This inspection constituted one external flooding sample as defined in IP 71111.01-05.

b. Findings

No findings were identified.

1R04 Equipment Alignment

.1 Quarterly Partial System Walkdowns

a. Inspection Scope

The inspectors performed partial system walkdowns of the following risk-significant systems:

  • Unit 1 Train B (1B) essential service water (SX) while Unit 1 Train A (1A) SX was out-of-service for planned maintenance;
  • Unit 2 Train A (2A) residual heat removal (RH) while Unit 2 Train B (2B) RH was out-of-service for planned maintenance;

The inspectors selected these systems based on their risk significance relative to the Reactor Safety Cornerstones at the time they were inspected. The inspectors attempted to identify any discrepancies that could impact the function of the system and, therefore, potentially increase risk. The inspectors reviewed applicable operating procedures, system diagrams, UFSAR sections, Technical Specification (TS) requirements, outstanding work orders (WOs), issue reports (IRs), and the impact of ongoing work activities on redundant trains of equipment in order to identify conditions that could have rendered the systems incapable of performing their intended functions. The inspectors also walked down accessible portions of the systems to verify system components and support equipment were aligned correctly and operable. The inspectors examined the material condition of the components and observed operating parameters of equipment to verify that there were no obvious deficiencies. The inspectors also verified that the licensee had properly identified and resolved equipment alignment problems that could cause initiating events or impact the capability of mitigating systems or barriers and entered them into the CAP with the appropriate significance characterization.
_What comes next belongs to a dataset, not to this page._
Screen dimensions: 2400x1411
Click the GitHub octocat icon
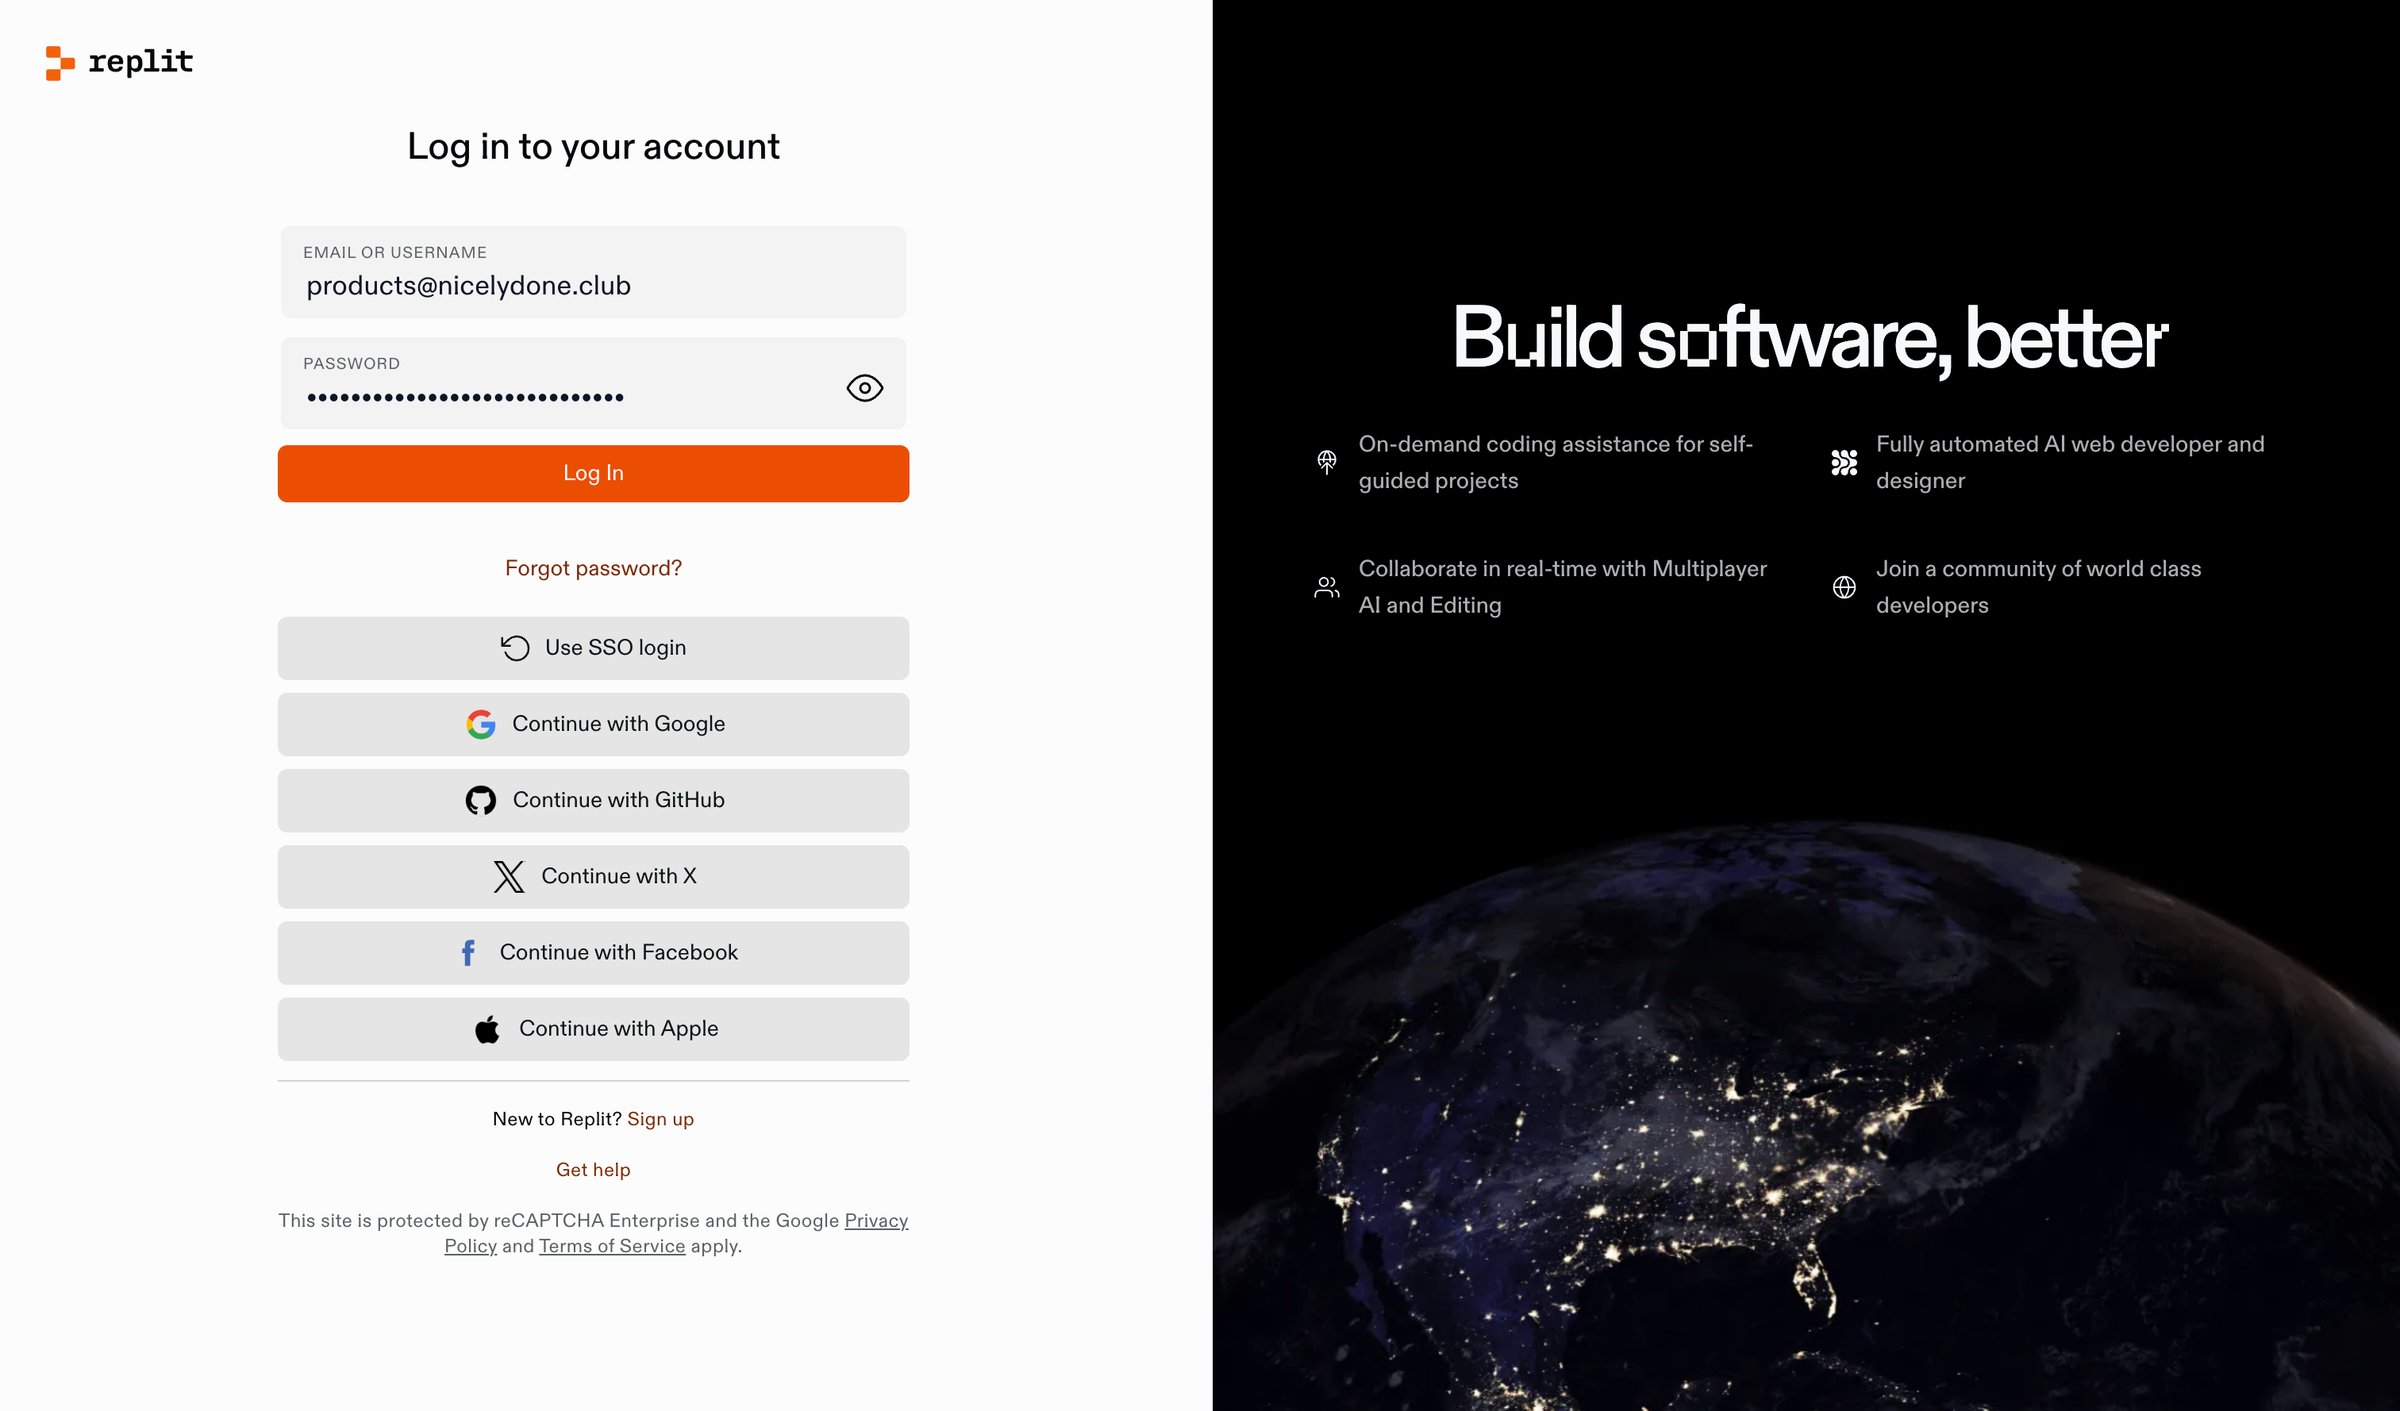coord(481,800)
These activities constituted four partial system walkdown samples as defined in IP 71111.04-05.

b. Findings

No findings were identified.

1R05 Fire Protection

.1 Routine Resident Inspector Tours

a. Inspection Scope

The inspectors conducted fire protection walkdowns which were focused on the availability, accessibility, and condition of firefighting equipment in the following risk-significant plant areas:

  • Unit 1 Auxiliary Bldg. 439'-0" Elev. Lower Cable Spreading Room;
  • Unit 2 Auxiliary Bldg. 439'-0" Elev. Lower Cable Spreading Room; and
  • Unit 2 Auxiliary Bldg. 383'-0" Elev. 2B Auxiliary Diesel Feedwater Pump and Day Tank Room.

The inspectors reviewed areas to assess if the licensee had implemented a fire protection program that adequately controlled combustibles and ignition sources within the plant, effectively maintained fire detection and suppression capability, maintained passive fire protection features in good material condition, and implemented adequate compensatory measures for out-of-service, degraded or inoperable fire protection equipment, systems, or features in accordance with the licensees fire plan. The inspectors selected fire areas based on their overall contribution to internal fire risk as documented in the plants Individual Plant Examination of External Events with later additional insights, their potential to impact equipment which could initiate or mitigate a plant transient, or their impact on the plants ability to respond to a security event. The inspectors verified that fire hoses and extinguishers were in their designated locations and available for immediate use; that fire detectors and sprinklers were unobstructed; that transient material loading was within analyzed limits; and fire doors, dampers, and penetration seals appeared to be in satisfactory condition. The inspectors also verified that minor issues identified during the inspection were entered into the licensees CAP.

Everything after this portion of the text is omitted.